Depuis une dizaine d’année, la digitalisation de la formation a réactivé le vieux débat du ROI… S’il est aujourd’hui plus simple de calculer le retour sur investissement de la formation, on continue de se demander si ce calcul ne laisserait pas l’essentiel de côté : la valeur que la formation est susceptible de créer à long terme…
La question est plus que jamais d’actualité, à présent que les plateformes digitales permettent de collecter et de traiter des volumes de données qui étaient hors de portée du vieux monde. Désormais possible, le calcul du ROI de la formation n'en continue pas mois d'encourir des reproches, notamment celui d'un courtermisme qu’il faudrait dépasser, à moins qu'on restreigne son application à la classe (pas si restreinte que ça) des formations visant à développer le niveau de productivité ou de performance des salariés.
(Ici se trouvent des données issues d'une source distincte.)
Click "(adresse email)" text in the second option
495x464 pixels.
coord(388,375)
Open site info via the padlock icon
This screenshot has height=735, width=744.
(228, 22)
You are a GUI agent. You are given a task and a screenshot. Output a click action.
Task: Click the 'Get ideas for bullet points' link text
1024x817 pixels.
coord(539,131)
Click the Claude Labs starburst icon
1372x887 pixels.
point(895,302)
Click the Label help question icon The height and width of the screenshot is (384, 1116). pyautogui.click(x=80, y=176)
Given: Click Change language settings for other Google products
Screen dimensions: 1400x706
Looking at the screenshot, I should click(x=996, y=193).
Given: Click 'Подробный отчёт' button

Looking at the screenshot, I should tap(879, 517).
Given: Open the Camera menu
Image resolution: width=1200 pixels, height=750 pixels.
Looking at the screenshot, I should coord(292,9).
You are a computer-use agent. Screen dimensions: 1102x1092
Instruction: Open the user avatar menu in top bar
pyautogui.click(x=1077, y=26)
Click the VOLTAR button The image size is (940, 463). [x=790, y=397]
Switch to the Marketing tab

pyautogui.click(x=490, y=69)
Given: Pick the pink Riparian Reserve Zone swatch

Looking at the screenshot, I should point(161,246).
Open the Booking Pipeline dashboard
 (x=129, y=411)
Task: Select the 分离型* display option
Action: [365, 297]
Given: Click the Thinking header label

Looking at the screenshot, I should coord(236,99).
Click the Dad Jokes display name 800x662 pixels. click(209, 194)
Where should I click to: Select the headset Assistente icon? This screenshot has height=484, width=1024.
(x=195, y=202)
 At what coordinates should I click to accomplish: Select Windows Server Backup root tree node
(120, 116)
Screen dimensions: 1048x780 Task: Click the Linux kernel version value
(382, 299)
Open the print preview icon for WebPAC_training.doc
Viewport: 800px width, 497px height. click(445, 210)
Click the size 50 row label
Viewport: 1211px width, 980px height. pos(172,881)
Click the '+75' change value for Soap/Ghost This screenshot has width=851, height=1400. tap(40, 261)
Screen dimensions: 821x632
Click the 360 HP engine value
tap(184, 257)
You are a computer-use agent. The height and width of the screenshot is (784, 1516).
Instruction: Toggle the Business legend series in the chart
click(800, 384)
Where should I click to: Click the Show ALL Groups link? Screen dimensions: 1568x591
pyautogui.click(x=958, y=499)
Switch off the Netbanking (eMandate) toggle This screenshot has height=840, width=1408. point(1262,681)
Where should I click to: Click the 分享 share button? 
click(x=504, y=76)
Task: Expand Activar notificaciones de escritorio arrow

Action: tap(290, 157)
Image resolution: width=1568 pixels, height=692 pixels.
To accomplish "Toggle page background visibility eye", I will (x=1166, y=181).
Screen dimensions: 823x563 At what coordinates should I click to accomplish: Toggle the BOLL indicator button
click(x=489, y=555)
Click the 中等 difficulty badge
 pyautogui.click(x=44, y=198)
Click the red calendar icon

Même dans ce cas, le Modèle de Kirkpatrick préfère le concept de retour sur les attentes (ROE : Return On Expectations). Des attentes qui n’excluent certes pas qu’on puisse leur attacher des indicateurs chiffrés (que la formation aura pour but de faire bouger) - l’augmentation du chiffre d’affaires ou de la marge commerciale réalisés par un vendeur, par exemple, qui pourrait être directement imputée à sa formation… Quand il est possible (ce n'est pas toujours le cas), ce chiffrage est loin de déboucher systématiquement sur la connaissance du ROI ; il faudrait pour cela que les gestionnaires de formation connaissent l’autre partie de l’équation, qui est le détail des coûts (achats, coûts salariaux apprenants, formateurs, déplacements, etc.), ce qui n'est si fréquent qu'on pourrait le croire…
On peut toutefois considérer que le reproche de courtermisme part d’une incompréhension de la notion de ROI, qui est indissoluble de la durée qu'on fixe à l'amortissement de l'investissement ! Par exemple on ne reprochera pas à une entreprise investissant dans une machine outil d’être courtermiste ; au contraire, car le retour de cet investissement est calculé sur plusieurs années. Considérer une action de formation comme un investissement, c’est forcément lui fixer une durée d’amortissement : un mois, 6 mois, un an, 2 ans… ? Force est de constater, sur ce point, que le statut comptable et fiscal des dépenses de formation n'y aide pas : les responsables formation sont empêchés d’aller bien loin sur cette question, malgré leurs tentatives de raisonner en plan de formation pluri-annuel… A quand un ajustement du plan comptable qui permettrait de donner corps à l'amortissement de l'investissement formation sur plusieurs années ?
Cette durée d’amortissement serait aussi fort utile pour différencier et valoriser les projets de formation : combien de temps se fixe-t-on pour atteindre les résultats attendus ? La formation devrait jouer avec des échelles de temps différents. Résultats recherchés à court terme, quand la formation doit s’aligner avec les demandes opérationnelles, urgentes, du business et des salariés. Résultats à plus long terme, quand il s’agit du développement des salariés, de la culture d’entreprise, sous pilotage de la DRH largement en charge de ces objectifs.
Le défi est redoutable pour les responsables formation : se disposer en permanence dans ces deux rythmes - le court terme, terrain facilité du calcul de ROI (compte tenu notamment du statut comptable des dépenses) ; le long terme, correspondant à des investissements dont il est aujourd’hui délicat de démontrer le retour.